Es erstaunt die Leute ja immer wieder wenn ich, der ich höchst digital unterwegs bin, mein Moleskine und den Lamy-Füller hervorhole um wie gestern bei der Vorstellung des Machado de Assis Magazins – tolles Teil übrigens, bin begeistert – auf der Buchmesse meine Notizen für den zu schreibenden Artikel mache. Im Internet kursieren mindestens zwei Photos, die meine Handschrift zeigen daher werde ich jetzt nicht noch mal das Ganze illustrieren. Wer suchet, der findet.😉

Natürlich hätte ein Mittippen per PC oder Tablet oder wasauchimmer durchaus seine Vorteile, man hätte den Text dann schon sofort in digitaler Form vorliegen, bräuchte nur noch Copypasten und wäre aller Sorgen frei was das Thema anbetrifft. Allerdings stelle ich fest: Ich bin zwar ein Flashwriter, für reine Notizen aber ist die analoge Methode immer noch die schnellste Art und Weise meine Eindrücke festzuhalten oder mitzuschreiben was der Vortragende gesagt hat. Ich könnte natürlich auch einen Zoom mitnehmen und hinstellen, wenn ich denn meinen geliehenen mal wieder bekommen würde, tap, tap, tap – der Betreffende weiß schon Bescheid. Klar ist das für Originalzitate super, im Regelfall aber doch etwas übertrieben.

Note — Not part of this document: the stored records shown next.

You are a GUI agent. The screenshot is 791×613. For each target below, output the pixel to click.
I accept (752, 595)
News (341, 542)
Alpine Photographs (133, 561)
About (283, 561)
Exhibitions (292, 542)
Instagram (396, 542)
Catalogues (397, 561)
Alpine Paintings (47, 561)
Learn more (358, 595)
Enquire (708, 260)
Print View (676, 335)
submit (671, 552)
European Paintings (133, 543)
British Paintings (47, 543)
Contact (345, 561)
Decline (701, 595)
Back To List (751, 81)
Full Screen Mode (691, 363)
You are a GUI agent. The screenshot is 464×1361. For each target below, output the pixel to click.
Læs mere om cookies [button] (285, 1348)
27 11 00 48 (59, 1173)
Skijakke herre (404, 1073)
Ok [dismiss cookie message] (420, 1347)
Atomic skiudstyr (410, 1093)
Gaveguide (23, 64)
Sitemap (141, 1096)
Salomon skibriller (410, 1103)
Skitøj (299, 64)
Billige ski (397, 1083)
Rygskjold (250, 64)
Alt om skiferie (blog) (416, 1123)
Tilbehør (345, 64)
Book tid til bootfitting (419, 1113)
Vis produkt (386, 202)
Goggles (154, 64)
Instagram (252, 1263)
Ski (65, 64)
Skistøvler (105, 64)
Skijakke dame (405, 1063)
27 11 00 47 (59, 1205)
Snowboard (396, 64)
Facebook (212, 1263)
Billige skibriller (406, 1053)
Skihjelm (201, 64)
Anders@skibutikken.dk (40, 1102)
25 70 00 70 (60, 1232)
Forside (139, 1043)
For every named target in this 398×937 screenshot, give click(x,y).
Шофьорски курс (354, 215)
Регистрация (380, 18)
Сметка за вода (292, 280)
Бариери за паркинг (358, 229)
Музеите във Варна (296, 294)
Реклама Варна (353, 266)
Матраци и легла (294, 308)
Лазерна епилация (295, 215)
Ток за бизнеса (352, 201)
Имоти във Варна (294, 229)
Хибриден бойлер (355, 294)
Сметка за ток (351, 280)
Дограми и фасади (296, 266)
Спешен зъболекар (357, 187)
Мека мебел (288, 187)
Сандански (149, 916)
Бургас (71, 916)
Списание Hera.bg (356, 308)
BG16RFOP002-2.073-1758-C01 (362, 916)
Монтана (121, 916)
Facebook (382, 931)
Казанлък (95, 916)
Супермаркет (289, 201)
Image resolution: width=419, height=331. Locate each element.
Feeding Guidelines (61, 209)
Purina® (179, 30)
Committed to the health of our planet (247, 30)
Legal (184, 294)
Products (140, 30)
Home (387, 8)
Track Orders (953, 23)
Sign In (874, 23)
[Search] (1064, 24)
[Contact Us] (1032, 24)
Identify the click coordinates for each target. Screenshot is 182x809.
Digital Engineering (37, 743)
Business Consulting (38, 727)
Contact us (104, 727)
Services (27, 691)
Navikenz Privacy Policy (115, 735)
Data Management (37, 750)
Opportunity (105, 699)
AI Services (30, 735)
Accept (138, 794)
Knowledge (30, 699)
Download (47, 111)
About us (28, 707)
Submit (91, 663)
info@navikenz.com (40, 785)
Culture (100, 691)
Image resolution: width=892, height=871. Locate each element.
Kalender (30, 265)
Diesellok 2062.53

Ich sehe da aber auch keinen Gegensatz: Der Füller und das Moleskine sind ein sehr schnelles und verlässliches Werkzeug, dass auch ohne Akkuladung funktioniert und sie bewahren die Notizen für etwas länger als das Internet auf. Im Netz, dass dann nichts vergißt, sind dann die endgültigen Fassungen meiner Texte zu finden und dort werden sie auch bleiben solange die Server, auf denen die Texte hinaufgehievt werden, nicht den Geist aufgeben.